第22話 歩くしかないのぅ
戦いが終わり、森に静寂が戻った。
護衛たちは地面に座り込み、荒い息を吐いている。
致命傷こそないが、全員が満身創痍じゃ。
「……ったく、なんなんだよ……」
「俺ら、死んでてもおかしくなかったぞ……」
「はぁ……ギルドに戻ったら酒奢れよ……」
軽口を叩ける程度には回復してきたようじゃ。
旅芸人がようやく目を覚まし、きょろきょろと周囲を見回す。
「……え? え? 俺、生きてる……?」
「気絶してただけじゃよ」
旅芸人は安堵の表情を浮かべた。
御者は倒れた馬を見て、深いため息をついた。
「……馬はダメだ。
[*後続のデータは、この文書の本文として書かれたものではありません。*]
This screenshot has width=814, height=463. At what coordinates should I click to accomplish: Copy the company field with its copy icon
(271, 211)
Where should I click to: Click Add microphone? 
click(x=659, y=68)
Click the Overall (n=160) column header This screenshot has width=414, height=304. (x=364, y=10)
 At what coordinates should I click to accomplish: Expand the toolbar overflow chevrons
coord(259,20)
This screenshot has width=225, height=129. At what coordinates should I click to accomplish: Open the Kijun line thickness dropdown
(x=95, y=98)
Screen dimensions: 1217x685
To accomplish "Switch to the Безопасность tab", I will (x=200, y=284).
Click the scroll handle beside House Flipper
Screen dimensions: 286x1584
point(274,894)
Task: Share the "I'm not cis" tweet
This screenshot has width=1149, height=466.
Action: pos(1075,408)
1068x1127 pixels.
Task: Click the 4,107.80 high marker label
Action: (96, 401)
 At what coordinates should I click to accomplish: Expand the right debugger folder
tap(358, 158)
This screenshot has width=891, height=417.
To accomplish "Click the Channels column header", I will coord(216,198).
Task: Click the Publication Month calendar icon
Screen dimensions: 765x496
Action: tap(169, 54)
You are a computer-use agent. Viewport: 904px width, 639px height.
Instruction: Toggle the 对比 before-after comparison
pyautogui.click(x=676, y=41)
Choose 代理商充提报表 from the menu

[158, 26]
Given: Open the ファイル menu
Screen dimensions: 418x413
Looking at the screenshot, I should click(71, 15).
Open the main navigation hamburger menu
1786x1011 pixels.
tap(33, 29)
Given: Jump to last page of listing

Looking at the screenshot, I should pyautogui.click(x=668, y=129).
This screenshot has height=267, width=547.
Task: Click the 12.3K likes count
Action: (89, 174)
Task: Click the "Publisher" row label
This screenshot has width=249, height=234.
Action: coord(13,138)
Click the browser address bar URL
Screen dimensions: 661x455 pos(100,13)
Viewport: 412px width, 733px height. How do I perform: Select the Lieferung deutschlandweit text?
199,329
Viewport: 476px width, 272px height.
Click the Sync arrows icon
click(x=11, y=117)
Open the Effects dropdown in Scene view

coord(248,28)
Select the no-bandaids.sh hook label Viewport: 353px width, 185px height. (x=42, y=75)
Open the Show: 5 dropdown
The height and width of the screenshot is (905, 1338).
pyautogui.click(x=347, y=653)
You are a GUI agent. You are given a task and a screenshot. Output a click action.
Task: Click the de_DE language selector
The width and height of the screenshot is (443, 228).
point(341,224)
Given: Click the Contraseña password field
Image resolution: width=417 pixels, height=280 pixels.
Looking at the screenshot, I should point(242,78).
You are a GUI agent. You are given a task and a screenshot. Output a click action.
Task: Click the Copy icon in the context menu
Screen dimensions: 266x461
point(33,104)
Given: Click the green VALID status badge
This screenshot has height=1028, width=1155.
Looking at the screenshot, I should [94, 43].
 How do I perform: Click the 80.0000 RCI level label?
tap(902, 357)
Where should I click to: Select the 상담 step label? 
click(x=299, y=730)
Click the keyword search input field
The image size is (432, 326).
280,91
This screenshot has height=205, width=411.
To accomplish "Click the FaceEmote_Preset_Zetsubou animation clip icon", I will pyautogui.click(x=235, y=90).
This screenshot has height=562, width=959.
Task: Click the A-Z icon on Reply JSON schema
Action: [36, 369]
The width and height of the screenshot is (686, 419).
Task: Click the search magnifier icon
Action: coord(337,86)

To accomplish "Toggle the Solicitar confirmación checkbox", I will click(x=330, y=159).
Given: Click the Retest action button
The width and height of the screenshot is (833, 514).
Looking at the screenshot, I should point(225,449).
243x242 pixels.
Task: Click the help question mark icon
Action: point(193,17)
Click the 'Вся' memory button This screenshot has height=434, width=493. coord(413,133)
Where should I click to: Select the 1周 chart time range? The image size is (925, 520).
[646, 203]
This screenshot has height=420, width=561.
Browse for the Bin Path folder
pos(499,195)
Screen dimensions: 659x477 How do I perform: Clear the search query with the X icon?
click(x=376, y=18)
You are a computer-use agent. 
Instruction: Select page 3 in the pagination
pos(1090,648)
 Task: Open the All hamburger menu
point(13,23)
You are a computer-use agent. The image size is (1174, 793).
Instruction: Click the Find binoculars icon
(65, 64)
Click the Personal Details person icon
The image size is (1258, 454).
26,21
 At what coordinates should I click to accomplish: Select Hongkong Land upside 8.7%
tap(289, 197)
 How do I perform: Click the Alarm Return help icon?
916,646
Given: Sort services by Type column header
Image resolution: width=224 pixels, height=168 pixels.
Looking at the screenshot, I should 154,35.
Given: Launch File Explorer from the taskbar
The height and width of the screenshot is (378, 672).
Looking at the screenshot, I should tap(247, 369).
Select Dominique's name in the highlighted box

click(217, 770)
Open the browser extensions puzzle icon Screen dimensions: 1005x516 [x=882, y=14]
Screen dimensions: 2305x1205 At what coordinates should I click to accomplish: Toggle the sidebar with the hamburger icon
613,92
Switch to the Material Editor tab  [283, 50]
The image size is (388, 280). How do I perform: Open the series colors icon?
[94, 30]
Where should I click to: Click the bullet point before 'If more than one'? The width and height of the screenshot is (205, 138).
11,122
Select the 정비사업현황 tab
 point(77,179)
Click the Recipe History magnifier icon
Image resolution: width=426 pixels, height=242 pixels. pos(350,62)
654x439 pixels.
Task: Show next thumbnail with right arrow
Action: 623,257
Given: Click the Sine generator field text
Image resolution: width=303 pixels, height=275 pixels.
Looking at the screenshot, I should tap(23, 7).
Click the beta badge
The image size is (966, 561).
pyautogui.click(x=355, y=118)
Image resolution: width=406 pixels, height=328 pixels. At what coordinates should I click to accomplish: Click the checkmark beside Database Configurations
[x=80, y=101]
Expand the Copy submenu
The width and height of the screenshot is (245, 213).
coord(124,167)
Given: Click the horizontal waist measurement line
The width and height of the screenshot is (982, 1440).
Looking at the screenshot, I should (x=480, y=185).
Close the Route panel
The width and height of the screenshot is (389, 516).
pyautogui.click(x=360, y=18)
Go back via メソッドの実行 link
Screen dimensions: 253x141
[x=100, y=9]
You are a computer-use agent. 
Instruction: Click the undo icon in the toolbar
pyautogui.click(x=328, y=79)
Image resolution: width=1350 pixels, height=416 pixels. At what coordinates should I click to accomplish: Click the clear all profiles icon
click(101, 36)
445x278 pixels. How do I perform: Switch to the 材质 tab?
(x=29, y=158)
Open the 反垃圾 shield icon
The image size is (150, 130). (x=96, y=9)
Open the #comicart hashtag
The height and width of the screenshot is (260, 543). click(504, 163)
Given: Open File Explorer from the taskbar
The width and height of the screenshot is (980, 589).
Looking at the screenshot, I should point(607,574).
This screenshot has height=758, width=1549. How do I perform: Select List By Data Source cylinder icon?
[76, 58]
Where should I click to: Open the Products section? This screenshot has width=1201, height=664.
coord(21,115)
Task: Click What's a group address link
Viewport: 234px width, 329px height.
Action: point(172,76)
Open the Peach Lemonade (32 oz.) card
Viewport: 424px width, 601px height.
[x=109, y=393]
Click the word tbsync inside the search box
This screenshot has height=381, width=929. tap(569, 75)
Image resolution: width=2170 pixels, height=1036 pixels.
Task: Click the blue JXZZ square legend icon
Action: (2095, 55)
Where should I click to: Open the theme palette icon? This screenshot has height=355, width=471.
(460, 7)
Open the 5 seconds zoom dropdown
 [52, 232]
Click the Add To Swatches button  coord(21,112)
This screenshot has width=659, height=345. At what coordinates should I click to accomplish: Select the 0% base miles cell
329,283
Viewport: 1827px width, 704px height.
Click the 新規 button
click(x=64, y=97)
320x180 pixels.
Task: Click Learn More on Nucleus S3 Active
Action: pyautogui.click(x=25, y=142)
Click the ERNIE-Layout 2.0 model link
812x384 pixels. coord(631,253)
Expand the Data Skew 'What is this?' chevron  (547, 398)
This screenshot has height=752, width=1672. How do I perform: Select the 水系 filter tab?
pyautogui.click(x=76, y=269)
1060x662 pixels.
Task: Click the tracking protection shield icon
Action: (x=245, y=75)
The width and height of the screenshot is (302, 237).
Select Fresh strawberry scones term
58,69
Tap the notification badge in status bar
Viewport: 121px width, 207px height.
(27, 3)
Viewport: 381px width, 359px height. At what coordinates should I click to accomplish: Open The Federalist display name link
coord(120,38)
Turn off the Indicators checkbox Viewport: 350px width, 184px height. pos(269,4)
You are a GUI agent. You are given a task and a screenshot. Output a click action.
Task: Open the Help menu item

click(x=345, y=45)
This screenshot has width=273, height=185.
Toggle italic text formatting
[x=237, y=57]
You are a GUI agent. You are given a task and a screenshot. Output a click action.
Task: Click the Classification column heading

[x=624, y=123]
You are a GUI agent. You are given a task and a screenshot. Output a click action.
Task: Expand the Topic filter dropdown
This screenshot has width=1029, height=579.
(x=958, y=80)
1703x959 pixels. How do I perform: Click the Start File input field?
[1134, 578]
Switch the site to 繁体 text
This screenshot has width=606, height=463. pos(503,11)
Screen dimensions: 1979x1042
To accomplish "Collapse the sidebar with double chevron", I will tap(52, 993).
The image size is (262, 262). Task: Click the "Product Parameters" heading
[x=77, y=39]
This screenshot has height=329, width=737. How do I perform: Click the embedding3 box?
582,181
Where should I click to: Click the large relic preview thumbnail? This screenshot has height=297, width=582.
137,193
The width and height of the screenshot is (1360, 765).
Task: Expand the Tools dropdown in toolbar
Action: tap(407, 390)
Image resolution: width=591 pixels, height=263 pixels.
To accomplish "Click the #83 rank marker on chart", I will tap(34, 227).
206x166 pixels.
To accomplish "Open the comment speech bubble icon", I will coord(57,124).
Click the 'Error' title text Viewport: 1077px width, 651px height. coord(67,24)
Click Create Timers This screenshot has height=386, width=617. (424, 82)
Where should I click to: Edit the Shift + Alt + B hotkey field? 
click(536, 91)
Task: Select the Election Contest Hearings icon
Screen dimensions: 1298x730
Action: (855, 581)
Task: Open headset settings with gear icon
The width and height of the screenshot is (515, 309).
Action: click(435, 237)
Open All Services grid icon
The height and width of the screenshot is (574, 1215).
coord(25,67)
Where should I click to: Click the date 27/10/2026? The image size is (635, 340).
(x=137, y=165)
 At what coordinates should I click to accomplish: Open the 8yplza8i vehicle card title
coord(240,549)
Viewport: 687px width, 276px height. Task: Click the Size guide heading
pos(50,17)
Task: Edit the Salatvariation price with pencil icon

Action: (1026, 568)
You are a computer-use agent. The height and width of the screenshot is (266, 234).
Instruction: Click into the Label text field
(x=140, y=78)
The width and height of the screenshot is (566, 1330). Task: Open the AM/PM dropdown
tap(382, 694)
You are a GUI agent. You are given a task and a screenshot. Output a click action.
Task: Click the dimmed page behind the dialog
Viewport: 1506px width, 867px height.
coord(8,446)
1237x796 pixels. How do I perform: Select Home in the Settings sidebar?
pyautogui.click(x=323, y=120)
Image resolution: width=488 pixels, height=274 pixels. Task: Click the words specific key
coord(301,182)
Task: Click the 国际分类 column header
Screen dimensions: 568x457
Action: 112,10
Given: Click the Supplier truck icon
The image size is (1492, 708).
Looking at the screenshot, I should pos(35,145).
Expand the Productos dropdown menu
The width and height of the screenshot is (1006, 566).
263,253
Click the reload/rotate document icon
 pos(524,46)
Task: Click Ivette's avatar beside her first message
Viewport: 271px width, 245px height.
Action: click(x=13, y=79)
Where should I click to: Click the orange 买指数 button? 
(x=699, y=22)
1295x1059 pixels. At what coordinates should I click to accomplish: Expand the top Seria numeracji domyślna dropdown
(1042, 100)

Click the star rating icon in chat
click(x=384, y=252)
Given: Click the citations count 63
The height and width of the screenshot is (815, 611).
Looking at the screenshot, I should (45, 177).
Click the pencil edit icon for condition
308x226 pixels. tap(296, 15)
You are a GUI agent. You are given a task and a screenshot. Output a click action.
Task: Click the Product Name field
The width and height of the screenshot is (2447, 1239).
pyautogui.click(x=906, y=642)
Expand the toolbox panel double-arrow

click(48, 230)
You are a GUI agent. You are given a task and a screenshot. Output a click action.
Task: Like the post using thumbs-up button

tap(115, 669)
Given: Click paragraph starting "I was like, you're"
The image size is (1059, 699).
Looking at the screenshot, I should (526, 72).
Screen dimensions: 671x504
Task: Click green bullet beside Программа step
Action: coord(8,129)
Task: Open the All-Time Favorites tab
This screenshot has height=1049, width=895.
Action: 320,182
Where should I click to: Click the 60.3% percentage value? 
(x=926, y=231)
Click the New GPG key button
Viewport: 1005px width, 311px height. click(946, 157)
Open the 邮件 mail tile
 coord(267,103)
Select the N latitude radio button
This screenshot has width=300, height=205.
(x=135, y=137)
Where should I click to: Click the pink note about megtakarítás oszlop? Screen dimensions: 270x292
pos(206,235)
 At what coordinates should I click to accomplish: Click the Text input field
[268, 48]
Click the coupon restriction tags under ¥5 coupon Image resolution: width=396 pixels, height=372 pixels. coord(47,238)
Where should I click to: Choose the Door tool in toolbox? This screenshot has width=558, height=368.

車輪も壊れてる。
こりゃあ、もう動かんね」
わしは馬車を見る。
部品が幾分か焼け焦げておる。
(構造が変わっておるな)
抽出、再構成──……
いや。
素材が、足りぬな。
それに。
(馬がおらぬのであれば、客車を治しても意味がないの)
わしは錬金術式を使うのをやめた。
御者は立ち上がって言った。
「悪いが、俺は元の街に戻らせてもらう。
歩きになっちまうが….…」
続いて《三つ葉の盾》のリーダーらしき男も頷く。
「俺たちもギルドに戻りてぇ。
怪我もひでぇし、依頼の報告もしなきゃなんねぇ」
アリアがわしの袖を引く。
「ボニフさん……どうします?」
「ふむ……」
わしは周囲を見回す。
ドランは少女──ミナの隣に座り、静かに頭を撫でている。
ミナはまだ怯えているが、ドランの腕の中では少し落ち着いているようじゃ。
アリアはミナを見つめながら、どこか遠くを見るような目をしていた。
(少女に妹の影を重ねておる、のかの)
護衛たちがこちらへ歩いてくる。
「で、あんたらはどうする?
街に戻るなら護衛するぜ。
……まぁ、あんたらの方が強そうだがな」
わしはアリアを見る。
アリア少し俯く。
「……私は」
顔を上げて、続けた。
「このまま王都へ向かいます」
その表情には、強い決意が宿っていた。
妹を探すため。
その思いが、言葉よりもその目から強く伝わってくる。
それを見て、理由は分からぬだろうが何かを察したのか、《三つ葉の盾》の男は頷いた。
「そうか……なら、気をつけて行けよ。
どっかでまた会えたら、飯でも奢ってやる」
そして、ドランからわしに視線を流し。
「あんたらがいなかったらやばかった。
護衛としちゃ情けねぇ限りだが──」
リーダーの男はそこで区切り、他の二人のメンバーに視線をやった。
「「「ありがとう」」」
三人は同時に頭を下げた。
(中々に気持ちの良い冒険者じゃな)
軽口を叩いてはおったが腕はそこそこ達者じゃった。
恐らく冒険者としてのプライドもあるじゃろう。
しかしこやつらは冒険者に必要なものを知っておる。
任務に忠実であること、されど生きること。
あの男──ルークと言っておったが。
あやつにやられても逃げず、そしてわしらに頭を下げる。
五百年前の有名な冒険者も、漏れなくそういった矜持を持っておったものじゃ。
わしは《三つ葉の盾》の面々を見て、頷いた。
「命があれば、また会えるじゃろう」
「あぁ、そうだな」
「何かとびきり美味い飯でも考えておいてくれると助かるでな」
「ははっ!」
わしが言うと、ようやく男は笑顔を見せた。
「飛び上がるくらいなオススメを奢ってやるよ」
「達者でな」
「あんたらも気をつけてな」
護衛たちは手を振り、御者と共に元来た道を戻っていった。
旅芸人も肩をすくめる。
「命あってのものだしな……俺も街に戻るよ。
王都はまた今度だ」
そう言って護衛たちの後を追った。
****
残ったのは、わしとアリア、ドランとミナの四人。
ドランがこちらを見た。
「……お前たちは、こっちに来ていいのか?」
わしは内心で肩をすくめる。
(別に一緒に同行する……と言った覚えはないんじゃが……)
だがアリアがすぐに言った。
「目的地は同じなんですから!
一緒に行きましょう!」
わしの方を見て、同意を求めるような目を向けてくる。
「……やれやれ。
まぁ、引き返す理由もないしの」
ドランはミナの頭を撫でながら、小さく頷いた。
「……助かる」
ミナも、アリアの方を見て小さく微笑んだ。
さて、王都まではどのくらいの距離なのじゃろうな……
五百年前とは変わった風景にを前に、全く予想がつかぬわしは顎をさすった。